What you need to know about SA’s 21-day lockdown

President Cyril Ramaphosa announces lockdown measures to restrict the outbreak of the Covid-19 coronavirus. Picture: Mike Hutchings/Reuters
President Cyril Ramaphosa announces lockdown measures to restrict the outbreak of the Covid-19 coronavirus. Picture: Mike Hutchings/Reuters

President Cyril Ramaphosa has announced that the country will go into a 21-day lockdown to slow down the spread of the Covid-19 coronavirus.

Here is everything you need to know about the lockdown and how it could affect you:

• All South Africans will have to stay home from midnight on Thursday March 26 until midnight on Thursday April 16.

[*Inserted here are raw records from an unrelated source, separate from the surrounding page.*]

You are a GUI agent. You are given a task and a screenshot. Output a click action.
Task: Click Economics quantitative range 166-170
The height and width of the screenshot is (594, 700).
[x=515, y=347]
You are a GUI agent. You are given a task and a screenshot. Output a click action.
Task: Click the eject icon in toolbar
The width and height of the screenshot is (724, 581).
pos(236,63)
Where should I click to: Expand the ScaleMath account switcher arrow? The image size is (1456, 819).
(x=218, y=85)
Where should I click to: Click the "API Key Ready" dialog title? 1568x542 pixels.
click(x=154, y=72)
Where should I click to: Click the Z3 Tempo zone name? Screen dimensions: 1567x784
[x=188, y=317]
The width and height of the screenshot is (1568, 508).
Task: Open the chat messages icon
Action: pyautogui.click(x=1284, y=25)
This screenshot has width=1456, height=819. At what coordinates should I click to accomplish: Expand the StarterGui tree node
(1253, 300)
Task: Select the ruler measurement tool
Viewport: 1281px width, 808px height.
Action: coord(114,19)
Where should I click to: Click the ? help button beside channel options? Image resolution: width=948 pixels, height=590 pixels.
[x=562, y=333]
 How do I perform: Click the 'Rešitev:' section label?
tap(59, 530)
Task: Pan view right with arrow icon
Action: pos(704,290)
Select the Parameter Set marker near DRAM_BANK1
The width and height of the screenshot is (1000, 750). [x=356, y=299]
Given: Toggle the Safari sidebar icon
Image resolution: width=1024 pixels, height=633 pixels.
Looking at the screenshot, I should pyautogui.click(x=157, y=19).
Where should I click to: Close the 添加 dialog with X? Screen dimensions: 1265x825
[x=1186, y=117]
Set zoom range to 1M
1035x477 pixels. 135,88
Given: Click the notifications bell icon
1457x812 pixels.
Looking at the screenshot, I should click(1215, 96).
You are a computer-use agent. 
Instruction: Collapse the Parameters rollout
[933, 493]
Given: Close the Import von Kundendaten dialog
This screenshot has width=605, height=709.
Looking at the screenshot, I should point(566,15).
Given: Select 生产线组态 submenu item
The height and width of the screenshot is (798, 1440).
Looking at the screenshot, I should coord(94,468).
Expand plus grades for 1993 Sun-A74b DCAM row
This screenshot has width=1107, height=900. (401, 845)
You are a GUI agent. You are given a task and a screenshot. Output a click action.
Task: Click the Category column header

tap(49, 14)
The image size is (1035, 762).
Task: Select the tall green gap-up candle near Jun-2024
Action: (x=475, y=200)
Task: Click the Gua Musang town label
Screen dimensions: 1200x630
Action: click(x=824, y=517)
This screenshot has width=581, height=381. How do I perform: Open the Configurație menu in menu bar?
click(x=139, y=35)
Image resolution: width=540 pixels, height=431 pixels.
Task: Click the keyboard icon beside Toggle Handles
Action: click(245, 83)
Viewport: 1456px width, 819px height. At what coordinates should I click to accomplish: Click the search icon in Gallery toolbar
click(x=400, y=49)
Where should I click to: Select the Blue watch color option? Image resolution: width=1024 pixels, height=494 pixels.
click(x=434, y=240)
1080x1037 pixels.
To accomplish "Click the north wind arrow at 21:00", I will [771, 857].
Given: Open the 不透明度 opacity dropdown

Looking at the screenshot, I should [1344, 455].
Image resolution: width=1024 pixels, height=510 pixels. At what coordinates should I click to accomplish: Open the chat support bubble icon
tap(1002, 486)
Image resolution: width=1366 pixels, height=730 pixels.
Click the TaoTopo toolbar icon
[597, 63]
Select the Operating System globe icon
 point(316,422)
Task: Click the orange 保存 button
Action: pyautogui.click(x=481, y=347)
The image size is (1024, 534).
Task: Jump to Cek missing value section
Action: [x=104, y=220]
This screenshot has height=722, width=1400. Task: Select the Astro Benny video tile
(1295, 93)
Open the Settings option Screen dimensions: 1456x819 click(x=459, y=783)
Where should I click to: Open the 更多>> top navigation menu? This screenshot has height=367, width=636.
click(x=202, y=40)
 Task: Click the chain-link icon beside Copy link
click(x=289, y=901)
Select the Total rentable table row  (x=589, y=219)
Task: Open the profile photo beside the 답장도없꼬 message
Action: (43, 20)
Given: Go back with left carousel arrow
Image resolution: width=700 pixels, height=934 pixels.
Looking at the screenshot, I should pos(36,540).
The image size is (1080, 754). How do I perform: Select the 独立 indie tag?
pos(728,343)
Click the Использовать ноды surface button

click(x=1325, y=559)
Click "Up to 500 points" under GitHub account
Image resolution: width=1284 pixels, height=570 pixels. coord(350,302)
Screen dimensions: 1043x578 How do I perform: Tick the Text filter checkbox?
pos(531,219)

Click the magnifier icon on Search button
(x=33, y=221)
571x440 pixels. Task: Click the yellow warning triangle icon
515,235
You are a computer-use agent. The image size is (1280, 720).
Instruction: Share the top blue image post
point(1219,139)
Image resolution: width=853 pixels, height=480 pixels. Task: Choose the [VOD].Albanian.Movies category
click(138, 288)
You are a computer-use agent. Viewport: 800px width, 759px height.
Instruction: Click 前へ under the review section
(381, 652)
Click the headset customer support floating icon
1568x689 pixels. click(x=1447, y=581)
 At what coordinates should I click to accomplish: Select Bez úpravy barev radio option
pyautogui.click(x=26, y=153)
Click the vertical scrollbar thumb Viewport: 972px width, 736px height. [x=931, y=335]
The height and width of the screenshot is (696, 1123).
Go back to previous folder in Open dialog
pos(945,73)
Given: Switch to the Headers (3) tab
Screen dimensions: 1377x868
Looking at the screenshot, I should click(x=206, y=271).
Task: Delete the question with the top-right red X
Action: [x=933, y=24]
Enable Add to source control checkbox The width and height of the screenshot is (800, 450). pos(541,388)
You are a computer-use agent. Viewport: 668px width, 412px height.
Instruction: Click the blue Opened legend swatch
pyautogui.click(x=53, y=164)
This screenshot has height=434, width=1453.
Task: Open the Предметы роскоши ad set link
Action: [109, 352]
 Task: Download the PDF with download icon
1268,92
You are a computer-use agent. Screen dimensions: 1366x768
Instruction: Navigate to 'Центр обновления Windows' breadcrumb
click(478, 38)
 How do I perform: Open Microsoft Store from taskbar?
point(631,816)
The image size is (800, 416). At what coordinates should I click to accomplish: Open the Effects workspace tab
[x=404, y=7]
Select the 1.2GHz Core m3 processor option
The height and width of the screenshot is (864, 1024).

• Health workers in the public and private sectors, emergency personnel, those in security services – such as the police, traffic officers, military medical personnel, soldiers – will be exempt from the lockdown. Those involved in the production, distribution and supply of food and basic goods, essential banking services, the maintenance of power, water and telecommunications services, laboratory services, and the provision of medical and hygiene products, will also be exempt. The government will publish a full list of personnel soon.

• Nobody will be allowed to leave their homes except under strictly controlled circumstances, such as to seek medical care, buy food, medicine and other supplies or collect a social grant.

• Only pharmacies, laboratories, banks, essential financial and payment services, including the JSE, supermarkets, petrol stations and health care providers will be open. All other shops and businesses will be closed.

• Temporary shelters with the necessary hygiene standards will be identified for homeless people.

• Businesses that can continue their operations remotely will be allowed to do so.

• The South African National Defence Force will help the police to ensure that the lockdown measures are followed.

• Screening and testing for Covid-19 will be expanded, with community health teams focusing first on high density and high-risk areas.

• Emergency water supplies will be provided to informal settlements and rural areas.

• South African citizens and residents who arrive from high-risk countries will be placed under quarantine for 14 days.

• Non-South Africans who arrive on flights from high-risk countries which were prohibited in Ramaphosa’s announcement last week will be turned back.

• International flights to Lanseria Airport are temporarily suspended.

• International travellers who arrived in South Africa after March 9 2020 from high-risk countries will be confined to their hotels until they have completed a 14-day period of quarantine.

• A Solidarity Fund has been set up. South African businesses, organisations and individuals can contribute to this fund which will focus on combating the spread of Covid-19 and help to care for those who are ill and support those whose lives are disrupted. The Fund’s website is www.solidarityfund.co.za and you can deposit monies into the account from Monday night.

• Regulations are in place to prohibit unjustified price hikes and to ensure shops maintain adequate stocks of basic goods and to prevent people from “panic buying”. Manufacturers and distributors of basic necessities have indicated to government that there will be a continuous supply of these goods; there is therefore no need for stockpiling of any items.

• Old age pensions and disability grants will be available for collection from March 30 and 31, while other categories of grants will be available for collection from April 1.

• Worried about your livelihood? Government is working on proposals, including a special dispensation for companies affected by the virus. Through this proposal, employees will receive wage payment through the Temporary Employee Relief Scheme, which will enable companies to pay employees directly during this period and avoid retrenchment.

• Any employee who falls ill through exposure at their workplace will be paid through the Compensation Fund.

• If necessary, the reserves within the UIF system will be used to help workers in SMEs and other vulnerable firms who are faced with loss of income and whose companies are unable to provide support.

• A tax subsidy of up to R500 per month for the next four months will be provided for private sector employees earning below R6 500.

• The Department of Small Business Development has made over R500 million available immediately to assist SMEs.

• The government will act very strongly against any attempts at corruption and profiteering from this crisis, with the president warning that he has “directed that special units of the NPA be put together to act immediately and arrest those against who we find evidence of corruption”.